# start of Page extract
BTW, it's better to calculate hash before the loop to be sure that
we're not recalculating it on each iteration.
> + if (tx->bond_id == bond_id) {
> + return tx;
> + }
> + }
> + return NULL;
> +}
> +
> static int
> port_reconfigure(struct dp_netdev_port *port)
> {
> @@ -4837,6 +4949,26 @@ pmd_remove_stale_ports(struct dp_netdev *dp,
> ovs_mutex_unlock(&pmd->port_mutex);
> }
>
> +static void
> +pmd_remove_stale_bonds(struct dp_netdev *dp,
> + struct dp_netdev_pmd_thread *pmd)
> + OVS_EXCLUDED(pmd->bond_mutex)
> + OVS_EXCLUDED(dp->bond_mutex)
> +{
> + ovs_mutex_lock(&dp->bond_mutex);
> + ovs_mutex_lock(&pmd->bond_mutex);
> +
> + struct tx_bond *tx, *tx_next;
> + HMAP_FOR_EACH_SAFE (tx, tx_next, node, &pmd->tx_bonds) {
> + if (!tx_bond_lookup(&dp->bonds, tx->bond_id)) {
> + dp_netdev_del_bond_tx_from_pmd(pmd, tx);
> + }
> + }
> +
> + ovs_mutex_unlock(&pmd->bond_mutex);
> + ovs_mutex_unlock(&dp->bond_mutex);
> +}
> +
> /* Must be called each time a port is added/removed or the cmask changes.
> * This creates and destroys pmd threads, reconfigures ports, opens their
> * rxqs and assigns all rxqs/txqs to pmd threads. */
> @@ -4875,10 +5007,11 @@ reconfigure_datapath(struct dp_netdev *dp)
> }
> }
>
> - /* Remove from the pmd threads all the ports that have been deleted or
> - * need reconfiguration. */
> + /* Remove from the pmd threads all the ports/bonds that have been deleted
> + * or need reconfiguration. */
> CMAP_FOR_EACH (pmd, node, &dp->poll_threads) {
> pmd_remove_stale_ports(dp, pmd);
> + pmd_remove_stale_bonds(dp, pmd);
> }
>
> /* Reload affected pmd threads. We must wait for the pmd threads before
> @@ -5000,6 +5133,21 @@ reconfigure_datapath(struct dp_netdev *dp)
# end of Page extract
#### [Brief 1]
In the patch review, what does the reviewer recommend computing before the loop?
#### [Brief 2]
Retype the portion of the patch review starting at "BTW, it's better" and ending at "port_reconfigure(struct dp_netdev_port *port)".
You won't need the material for this work.
# start of Dataset section
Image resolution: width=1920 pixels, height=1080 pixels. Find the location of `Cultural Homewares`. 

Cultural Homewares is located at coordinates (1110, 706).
# end of Dataset section
#### [Task solution 1]
The hash, so that it is not recalculated on each iteration.

#### [Task solution 2]
BTW, it's better to calculate hash before the loop to be sure that
we're not recalculating it on each iteration.
> + if (tx->bond_id == bond_id) {
> + return tx;
> + }
> + }
> + return NULL;
> +}
> +
> static int
> port_reconfigure(struct dp_netdev_port *port)